Indiana Trail 100 Course Guide

The Indiana Trail 100 runs 150, 100, and 50 mile distances through the wooded lake country of Chain O'Lakes State Park in Albion, Indiana, a Western States qualifier and an anchor race of the Midwest Grand Slam. I will walk you through what is confirmed about the course first, then give you a pacing and fueling plan built for rolling Midwest trail and a long fall day, plus free tools to dial in your own numbers.

⏵ At a glance

Indiana Trail 100 quick facts

Date
October 9-11, 2026
Location
Chain O'Lakes State Park, Albion, Indiana
Distances
150 Mile / 100 Mile / 50 Mile
100 mile start
Saturday, October 10, 6:00 am EDT
150 mile start
Friday, October 9, 6:00 am EDT
Terrain
Wooded lake-country trail through Chain O'Lakes State Park
Qualifier
Western States 100 qualifier; part of the Midwest Grand Slam
Notes
Run by a non-profit committee of ultrarunners, with proceeds benefiting the park; no race-day registration, entries close about two weeks prior
Org
Ignite Trail Series

These facts come from the official Ignite Trail Series race page and the RunSignup event listing. Elevation gain, loop length, aid station spacing, and individual cutoffs are not published in public sources, so pull the current participant's guide from ignitetrailseries.com before you build a detailed race plan.

The course: wooded lake country, three distances

IT100 runs 150, 100, and 50 mile races through Chain O'Lakes State Park, wooded terrain built around a chain of connected lakes in northern Indiana. The 150 mile starts a full day ahead of the 100, both from the same park.

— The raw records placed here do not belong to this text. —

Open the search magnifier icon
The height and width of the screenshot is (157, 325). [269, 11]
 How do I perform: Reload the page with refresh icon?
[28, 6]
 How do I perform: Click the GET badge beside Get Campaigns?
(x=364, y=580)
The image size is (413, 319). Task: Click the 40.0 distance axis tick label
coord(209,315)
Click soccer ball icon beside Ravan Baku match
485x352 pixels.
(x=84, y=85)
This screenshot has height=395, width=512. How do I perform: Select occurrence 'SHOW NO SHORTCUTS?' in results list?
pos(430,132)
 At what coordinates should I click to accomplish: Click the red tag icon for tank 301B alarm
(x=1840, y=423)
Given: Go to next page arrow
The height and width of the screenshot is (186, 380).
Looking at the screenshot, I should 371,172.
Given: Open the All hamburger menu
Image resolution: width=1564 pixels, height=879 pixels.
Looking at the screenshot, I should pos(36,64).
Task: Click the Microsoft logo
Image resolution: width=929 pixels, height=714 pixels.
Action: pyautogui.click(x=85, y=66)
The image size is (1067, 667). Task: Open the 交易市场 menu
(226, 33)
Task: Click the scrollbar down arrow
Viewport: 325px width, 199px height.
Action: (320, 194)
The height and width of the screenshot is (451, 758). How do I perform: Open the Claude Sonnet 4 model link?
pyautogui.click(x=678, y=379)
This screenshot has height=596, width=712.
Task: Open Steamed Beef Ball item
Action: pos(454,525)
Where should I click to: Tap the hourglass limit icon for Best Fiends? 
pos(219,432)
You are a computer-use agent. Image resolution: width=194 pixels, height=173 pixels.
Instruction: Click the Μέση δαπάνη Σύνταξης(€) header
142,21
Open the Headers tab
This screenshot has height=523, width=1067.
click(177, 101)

A Western States qualifier without mountain-scale climbing

IT100 carries Western States 100 qualifier status, which tells you the race meets a real bar for distance, terrain, and organization even though it will not throw mountain vert at you. Rolling wooded trail, changing October weather, and the accumulated fatigue of 100 miles are the real challenges here rather than any single defining climb.

An anchor of the Midwest Grand Slam

IT100 is one of the marquee races in the Midwest Grand Slam, an informal challenge covering the region's toughest hundred milers in a single season. If you are chasing the full Slam, IT100's October date is a fixed point worth planning your other Slam races around.

Course specifics: check the current participant's guide

Loop length, total elevation gain, aid station count and spacing, and individual cutoff times are not published anywhere we could confirm for this guide. The race publishes an IT 100 Participants Guide and course map directly on ignitetrailseries.com, and given how much these details shape your pacing plan, treat pulling the current version as a required step before race week rather than an optional one.

Pacing strategy for rolling Midwest terrain

Without published elevation or cutoff data, your pacing plan needs to lean on the current participant's guide and your own fitness rather than generic assumptions about a Midwest hundred.

Pull the current course map before you set a target

Because loop structure and elevation profile are not published in the sources we could confirm, do not guess at a pacing plan from general Midwest race assumptions. Download the current IT 100 course map and participant's guide, then build a grade-adjusted pace target from the actual profile rather than an estimate.

Use early splits to build an honest finish estimate

Once you have real splits from the first several hours, a vert-aware finish prediction built off that data is far more reliable than any assumption made before race day. Check that projection against the official cutoffs, which you should have pulled from the current participant's guide, and adjust your effort while you still have room to.

⏵ Free tools to pace this course

Fueling strategy for a long October night in the Midwest

With a Saturday 6:00 am start for the 100 mile and a Friday 6:00 am start for the 150 mile, most runners spend at least one full night on trail through Indiana's variable October weather.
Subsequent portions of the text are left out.